Monday, February 14, 2022

The boy next door


MARRY ME

2022
Directed by Kat Coiro
Written by John Rogers, Tami Sagher, and Harper Dill (based on the comic by Bobby Crosby)

Spoilers: moderate


The moment I first saw the trailer for it, Marry Me hooked me pretty good.  The premise it laid out is the kind of premise I want from my romantic comedies, something unrealistic and absurd and, sure, slightly stupid.  It can somewhat feel like they stopped making romantic comedies altogether sometime in the 2010s, but the romcom with an actual high-concept seems like it's been in the grave for even longer, supplanted by low-concepts such as "I write a dating column" or "I came inside you."  Even the Before series, the snooty art film version of the romcom, has wound up shifting from "I met a chick on a train in Europe nine years ago and I still love her" to "we've been married for nine years and I kind of hate her."  Or maybe I just don't watch enough Netflix content, and there's hundreds of the things swarming around on some server out there.  It's probably just that.

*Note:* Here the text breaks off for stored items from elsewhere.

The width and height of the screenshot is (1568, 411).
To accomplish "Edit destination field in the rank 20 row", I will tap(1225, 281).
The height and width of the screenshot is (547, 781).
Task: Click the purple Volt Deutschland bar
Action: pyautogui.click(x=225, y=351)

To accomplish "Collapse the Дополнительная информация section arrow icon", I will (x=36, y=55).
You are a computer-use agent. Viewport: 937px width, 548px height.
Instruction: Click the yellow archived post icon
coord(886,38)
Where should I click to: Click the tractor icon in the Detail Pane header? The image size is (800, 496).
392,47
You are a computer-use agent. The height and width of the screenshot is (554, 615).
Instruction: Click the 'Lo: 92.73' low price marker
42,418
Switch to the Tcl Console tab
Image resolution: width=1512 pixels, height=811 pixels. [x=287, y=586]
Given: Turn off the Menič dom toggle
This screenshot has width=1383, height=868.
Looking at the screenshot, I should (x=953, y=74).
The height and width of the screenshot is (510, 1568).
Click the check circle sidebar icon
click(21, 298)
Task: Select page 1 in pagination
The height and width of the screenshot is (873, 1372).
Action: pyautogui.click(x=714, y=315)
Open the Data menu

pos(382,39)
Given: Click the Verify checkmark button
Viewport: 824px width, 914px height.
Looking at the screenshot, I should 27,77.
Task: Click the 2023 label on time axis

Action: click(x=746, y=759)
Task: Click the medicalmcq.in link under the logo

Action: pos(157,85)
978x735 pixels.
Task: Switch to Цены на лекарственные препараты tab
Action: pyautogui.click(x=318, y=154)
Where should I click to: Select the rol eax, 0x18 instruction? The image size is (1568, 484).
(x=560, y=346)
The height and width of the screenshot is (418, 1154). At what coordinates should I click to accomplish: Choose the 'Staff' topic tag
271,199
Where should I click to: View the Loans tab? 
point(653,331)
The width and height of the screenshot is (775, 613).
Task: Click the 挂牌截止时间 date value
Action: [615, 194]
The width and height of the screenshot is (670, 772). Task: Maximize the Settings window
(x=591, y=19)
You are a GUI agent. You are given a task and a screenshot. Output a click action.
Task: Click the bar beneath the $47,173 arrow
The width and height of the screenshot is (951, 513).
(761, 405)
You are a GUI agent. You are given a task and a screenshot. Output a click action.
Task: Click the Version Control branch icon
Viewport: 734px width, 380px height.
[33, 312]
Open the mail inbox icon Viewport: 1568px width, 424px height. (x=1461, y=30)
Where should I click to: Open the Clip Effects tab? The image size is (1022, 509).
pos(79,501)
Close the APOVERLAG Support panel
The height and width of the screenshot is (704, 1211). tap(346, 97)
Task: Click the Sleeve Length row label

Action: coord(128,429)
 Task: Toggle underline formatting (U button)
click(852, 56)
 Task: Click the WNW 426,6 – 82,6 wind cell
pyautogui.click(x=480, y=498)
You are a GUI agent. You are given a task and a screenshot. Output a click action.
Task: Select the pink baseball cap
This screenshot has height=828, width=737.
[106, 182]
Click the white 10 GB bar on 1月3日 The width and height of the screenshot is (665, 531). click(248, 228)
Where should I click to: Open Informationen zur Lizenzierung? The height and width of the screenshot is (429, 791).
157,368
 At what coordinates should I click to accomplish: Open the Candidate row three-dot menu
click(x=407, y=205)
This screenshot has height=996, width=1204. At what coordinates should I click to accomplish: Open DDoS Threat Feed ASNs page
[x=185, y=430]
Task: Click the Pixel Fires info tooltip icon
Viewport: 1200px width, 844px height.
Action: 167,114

Nonetheless, Marry Me certainly looked like it could be a throwback to romantic cinema from time out of mind, like Princess O'Rourke or Daddy Long Legs (or hell, Pretty Woman), something classic in its fundamentals but really inventive and singular in its specifics, and anything that I could even tentatively identify as "inventive" or "singular" here in 2022 would automatically get my attention.  That premise, of course, is as follows: a singer named Kat Valdez, who is basically Jennifer Lopez (and is therefore played by Jennifer Lopez), discovers she's been betrayed by her fiancĂ© Bastian (who may or may not be basically reggaeton pop artist Juan "Maluma" Arias, as I wouldn't know, but that's who plays him) right before they're supposed to go onstage and sing a duet together and formalize their marriage vows before millions of adoring fans; she takes to the stage with tears in her eyes, but in a fit of pique, stops the song, asks for the house lights to be turned up, and fixes upon the first random dork she sees in the crowd, Charlie Gilbert (necessarily played by Owen Wilson, because McConaughey would be too aggressively folsky-sexy, rather than this role's requirement of being retiringly folsky-sexy).  He's here by accident and barely knows who she is, but he happens to be holding someone else's sign marked with the name of the hit single she was about to sing, "Marry Me."  Locking eyes with him, she says "yes," and brings Charlie onstage so she can, indeed, marry him.  Bowled over, he just goes along with it, and now they have to deal with being legally wed (I'm a lawyer, and if I can roll with it, so can you), while Bastian plots in the shadows to win his bride back.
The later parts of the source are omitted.